Reverse mortgage: what is it and what is the fine print?

When we name the word mortgage, the first thing that comes to mind is the money that a financial institution lends us to obtain the necessary financing for a purchase, usually a home, garage, storage room, local. There are various types, and also, we can find ourselves with a mortgage loan in which it is the bank that pays the beneficiary an amount of money and not the other way around. At least for a while. It is what is known as a reverse mortgage or reverses mortgage. These have requirements and peculiarities, so not everyone can access them. We will show you all the details in this post.

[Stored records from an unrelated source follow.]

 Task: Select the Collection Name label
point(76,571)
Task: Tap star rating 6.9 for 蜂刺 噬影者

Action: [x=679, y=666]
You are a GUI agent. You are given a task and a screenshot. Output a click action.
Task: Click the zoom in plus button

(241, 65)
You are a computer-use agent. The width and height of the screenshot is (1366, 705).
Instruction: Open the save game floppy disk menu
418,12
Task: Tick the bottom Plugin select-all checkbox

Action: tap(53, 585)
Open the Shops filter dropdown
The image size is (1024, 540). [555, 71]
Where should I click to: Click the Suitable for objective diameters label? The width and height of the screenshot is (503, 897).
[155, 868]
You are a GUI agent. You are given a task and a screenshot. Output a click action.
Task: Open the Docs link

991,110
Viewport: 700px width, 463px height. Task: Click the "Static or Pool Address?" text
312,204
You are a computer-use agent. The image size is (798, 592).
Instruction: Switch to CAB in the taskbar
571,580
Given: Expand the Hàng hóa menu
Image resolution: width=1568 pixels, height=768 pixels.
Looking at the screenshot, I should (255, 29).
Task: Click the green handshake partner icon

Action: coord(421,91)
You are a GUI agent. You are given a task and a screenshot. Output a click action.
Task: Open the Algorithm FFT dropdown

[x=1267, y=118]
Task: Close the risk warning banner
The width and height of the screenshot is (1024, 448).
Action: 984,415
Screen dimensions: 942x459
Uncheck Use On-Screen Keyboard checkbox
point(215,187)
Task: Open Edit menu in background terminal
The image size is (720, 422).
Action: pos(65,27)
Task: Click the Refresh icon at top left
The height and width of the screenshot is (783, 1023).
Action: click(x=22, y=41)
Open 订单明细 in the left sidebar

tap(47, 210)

What is the reverse mortgage?

The Bank of Spain defines the reverse mortgage as: “a type of mortgage loan aimed at people over 65 years of age or dependents who own a home. Contrary to conventional mortgages, the owner receives an amount from the bank in exchange for the flat (generally in the form of the monthly rent). In addition to not losing ownership of his home, he will continue using it until his death.

That is to say. It is a financial operation with which the possibility of converting the equity value represented by the ownership of a home into money is given. An asset such as a flat is transformed into a financial or life annuity, and many people do it to complete the retirement pension.

One of the characteristics is that the interests of these mortgages are of an increasing type, in such a way that the more years you live, the more the applicable interest rate increases each year.

Requirements to be able to acquire it

As we have seen, this type of mortgage cannot be accessed by everyone since there are special requirements to be able to subscribe to it:

  • Having a home
  • Being over 65 years old.
  • Those under 65 who have a recognized disability of a degree equal to or greater than 33% may also do so.
  • Or people who are in a situation of severe dependency or significant dependency.
  • The amount of the credit may not exceed the home’s appraised value. For this, it has to be appraised by an appraisal company.
  • It can be contracted with a credit institution or insurance entities authorized to operate in Spain.

The subscription of a mortgage of this type is not incompatible with renting the house if desired. This option allows the client to obtain an income for the rental and what they already receive from the reverse mortgage.

In addition, it can be combined with life annuity insurance. Thus, if the person lives more than the monthly payments for this mortgage cover, he does not stop receiving the amounts.

Do you have tax benefits?

Subscribing a reverse mortgage will allow you to have some tax benefits. The most important is the one referred to as the Income Tax on Individuals (IRPF). In this sense, the monthly payments (or the single payment) received for this financial product are not required to pay said tax. So from the amount you receive, you will not have to pay your income tax.

Can an early expiration be given?

Let us remember that a clause of this type in a mortgage contract is one by which the financial institution can execute the mortgage loan if certain circumstances occur.

In these loans, if the owner decides to transfer the home (donate it or sell it, for example), the bank will have the right to demand the amount owed plus interest.

Because this type of loan is directly associated with a person with specific characteristics (age and life expectancy), it is impossible to subrogate it to someone with other circumstances.

What happens when the beneficiary of a reverse mortgage dies?

Ownership of the home remains with the reverse mortgage client until their death. When this happens, or if there is more than one beneficiary and the last one dies, several situations can arise since the heirs of the property would inherit it with the subscribed debt:

  • The heirs settle the debt with the financial entity by paying off the mortgage loan entirely with their funds. They have to pay both the amount received by the deceased and the interest generated.
  • They can also cancel it by acquiring another credit to cover said debt.
  • In the third case, they can sell the house and thus satisfy the debt incurred.

In no case the entity with which the reverse mortgage was subscribed can charge the heirs any expense or commission for canceling the debt.

Who assumes the costs of formalizing a reverse mortgage?

Following the new Mortgage Law publication, who is responsible for covering each mortgage expense is strictly assessed. However, previously these expenses have been borne in most cases by the consumers who subscribed to the loan.